Peter Lund (born 30 December 1965, in Flensburg) is a German theatre director, playwright, and author, as well as Professor for Acting at Berlin University of the Arts. He has pioneered the New German Musical at the Neuköllner Oper in Berlin.

Life & Career 
Lund was educated in Flensburg and in Berlin, where he studied architecture. Since 1985 he has been active as a theatre director and author, e.g., in Braunschweig, Hannover, Darmstadt, Bremen, Hamburg, Basel, Innsbruck and Vienna. His focus lies on opera, operetta, and musical theatre. In 1985 he founded the performance ensemble Gruppe Comp&Co. From 1996 to 2004 he was artistic director of the Neuköllner Oper in Berlin. Since 2002, Lund is Professor for Acting at the Musical/Show department at Berlin University of the Arts.

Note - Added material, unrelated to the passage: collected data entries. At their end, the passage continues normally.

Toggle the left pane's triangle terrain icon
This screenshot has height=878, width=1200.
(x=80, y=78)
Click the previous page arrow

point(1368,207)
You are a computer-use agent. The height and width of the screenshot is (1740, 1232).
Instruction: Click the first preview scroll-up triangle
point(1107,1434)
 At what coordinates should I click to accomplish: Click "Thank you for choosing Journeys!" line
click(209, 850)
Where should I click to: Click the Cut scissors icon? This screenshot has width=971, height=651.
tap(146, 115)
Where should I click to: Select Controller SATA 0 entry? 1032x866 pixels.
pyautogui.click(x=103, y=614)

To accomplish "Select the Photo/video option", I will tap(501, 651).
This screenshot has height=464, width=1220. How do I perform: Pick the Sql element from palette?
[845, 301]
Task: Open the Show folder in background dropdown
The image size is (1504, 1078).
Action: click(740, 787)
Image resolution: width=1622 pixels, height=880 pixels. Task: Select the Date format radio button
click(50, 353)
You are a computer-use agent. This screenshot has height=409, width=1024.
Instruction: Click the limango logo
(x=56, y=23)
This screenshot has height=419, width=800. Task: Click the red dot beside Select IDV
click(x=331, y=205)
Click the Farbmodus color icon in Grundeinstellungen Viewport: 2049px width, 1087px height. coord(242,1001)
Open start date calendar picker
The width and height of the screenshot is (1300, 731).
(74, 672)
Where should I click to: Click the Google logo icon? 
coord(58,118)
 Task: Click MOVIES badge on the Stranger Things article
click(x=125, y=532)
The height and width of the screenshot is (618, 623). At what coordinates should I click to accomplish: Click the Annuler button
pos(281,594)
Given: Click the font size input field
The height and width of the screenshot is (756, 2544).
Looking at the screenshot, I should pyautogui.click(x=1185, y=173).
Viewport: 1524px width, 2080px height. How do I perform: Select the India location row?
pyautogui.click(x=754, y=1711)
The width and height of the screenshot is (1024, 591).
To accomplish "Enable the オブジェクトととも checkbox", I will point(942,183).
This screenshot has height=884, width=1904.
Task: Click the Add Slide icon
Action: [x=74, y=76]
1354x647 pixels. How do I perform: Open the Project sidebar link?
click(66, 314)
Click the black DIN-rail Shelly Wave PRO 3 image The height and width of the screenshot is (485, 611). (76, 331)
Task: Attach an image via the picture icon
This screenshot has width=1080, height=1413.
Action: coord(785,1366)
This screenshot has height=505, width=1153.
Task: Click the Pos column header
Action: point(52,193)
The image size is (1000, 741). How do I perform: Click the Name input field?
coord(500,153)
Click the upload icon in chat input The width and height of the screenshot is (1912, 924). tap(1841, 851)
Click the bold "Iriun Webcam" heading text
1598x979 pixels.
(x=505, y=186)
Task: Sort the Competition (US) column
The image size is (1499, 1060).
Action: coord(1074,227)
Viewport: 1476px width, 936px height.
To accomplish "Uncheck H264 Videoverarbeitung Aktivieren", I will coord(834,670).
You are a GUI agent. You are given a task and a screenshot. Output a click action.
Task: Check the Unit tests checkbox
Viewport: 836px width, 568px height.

Lund initiated a collaboration of the Berlin University of the Arts Musical/Show department with the Neuköllner Oper in Berlin. The university's graduating class performs a professional production of a new musical penned by Lund in collaboration with composers Thomas Zaufke and Wolfgang Böhmer, among others.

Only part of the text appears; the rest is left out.